LA RESURRECCIÓN DE LÁZARO, EL MAYOR MILAGRO DE JESÚS DESPUÉS DE SU PROPIA RESURRECCIÓN


LA RESURRECCIÓN DE  LÁZARO

       


Este relato del “Poema del Hombre Dios”, de María Valtorta, nos describe a la visión del fabuloso milagro, transportándonos al lugar de los hechos, narra los acontecimientos con una maestría tan grande, que da la sensación de estar allí presenciando el milagro, relata detalladamente no solo el sublime milagro, pero aporta además enseñanzas muy valiosas sobre el enfrentamiento abierto, propiciado por Fariseos, Saduceos, Doctores de la Ley, Rabíes y miembros del Sanedrín, en contra de Jesús, lo que precipitó la decisión de sentenciarlo a muerte. 

Explica la importancia de la vida contemplativa, simbolizada por María Magdalena y su preponderancia sobre la vida activa, cuya viva imagen es su hermana Marta, la cual, con  menos oportunidad para amar a Dios, tiene mucha menos fuerza espiritual, y por esa razón está mucho menos preparada para afrontar todos los problemas, las dudas, las pruebas  y las tentaciones  de la Vida. Igualmente explica un hecho bastante difícil de interpretar: el  de  la actitud de Jesús que lloró a la hora de la muerte de Lázaro, hecho sorprendente porque como Hijo de Dios sabía que lo iba a resucitar para mayor gloria de Dios, y también para mayor desprecio de sus enemigos.

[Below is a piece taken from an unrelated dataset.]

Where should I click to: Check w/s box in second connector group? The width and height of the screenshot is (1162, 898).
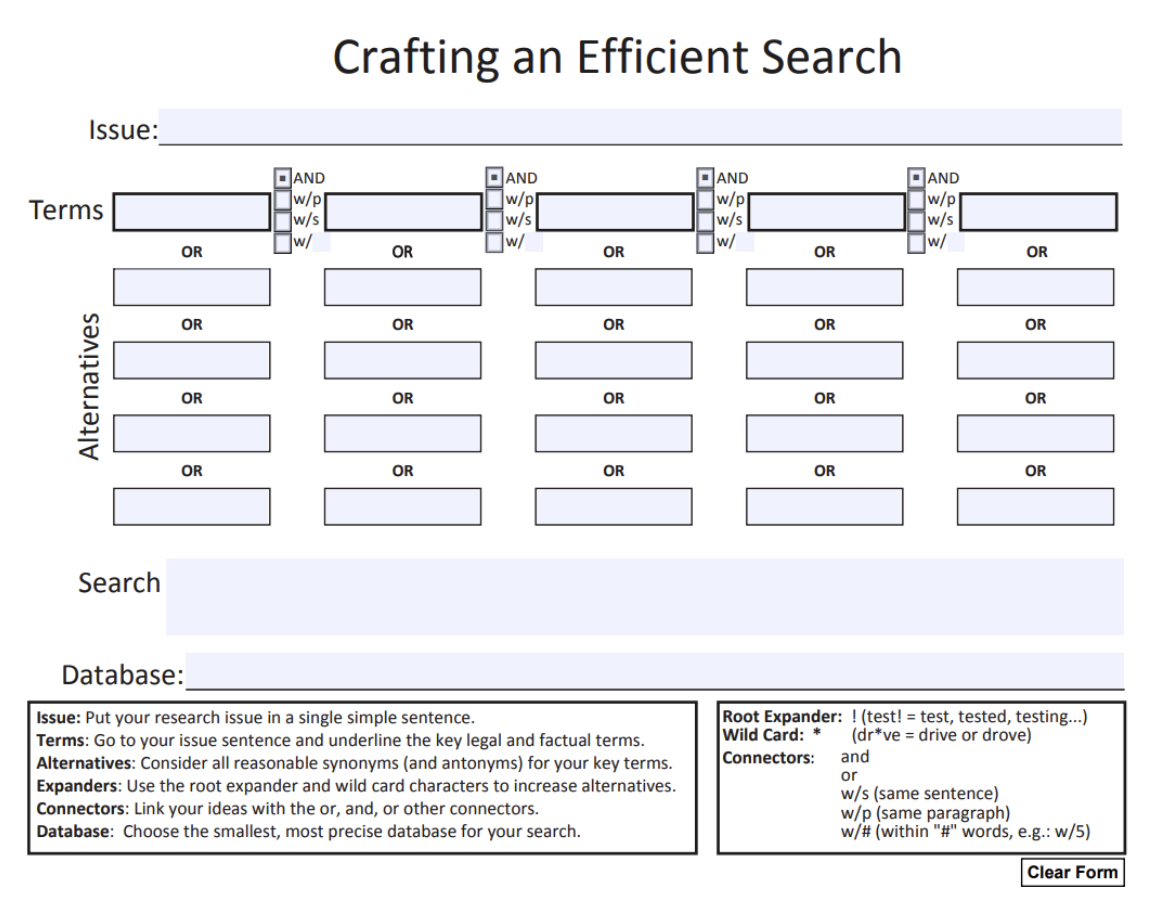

Su llanto, como lo veremos, era por el recuerdo de la muerte espiritual al considerar a todos los inconvertibles  réprobos, para los cuales su Pasión y su muerte habrán sido inútiles, y también al pensar en su pasión y muerte que estaban ya próximas, debido al duro enfrentamiento con los Judíos, enemigos acérrimos suyos.



RELATO DEL SUBLIME MILAGRO


        (…) Los judíos le observan. Involuntariamente, se han separado formando grupos bien distintos. Por una parte, frente a Jesús, todos los enemigos suyos, habitualmente divididos entre sí por espíritu sectario, pero que ahora se armonizan para hostigarle. A su lado, detrás de los Apóstoles (a los que se ha unido Santiago de Zebedeo), José, Nicodemo y los otros de espíritu benévolo. Más allá, Gamaliel, que sigue en su sitio y en su postura de antes, y que está solo, porque su hijo y sus discípulos se han separado para distribuirse entre los dos grupos principales para estar más cerca de Jesús.

         Con su grito habitual: “Rabbuni”, María sale de la casa y corre hasta Jesús extendiendo los brazos. Se arroja a sus pies. Le besa sus pies entre fuertes sollozos. Una serie de judíos, que estaban en casa con ella y que la han seguido, unen sus llantos de dudosa sinceridad, al de ella. También Maximino, Marcela, Sara y Noemí han seguido a María, y lo mismo todos los dependientes de la casa. Los lamentos son fuertes y altos. Creo que dentro de la casa no ha quedado nadie. Marta, al ver llorar a María, llora fuertemente también.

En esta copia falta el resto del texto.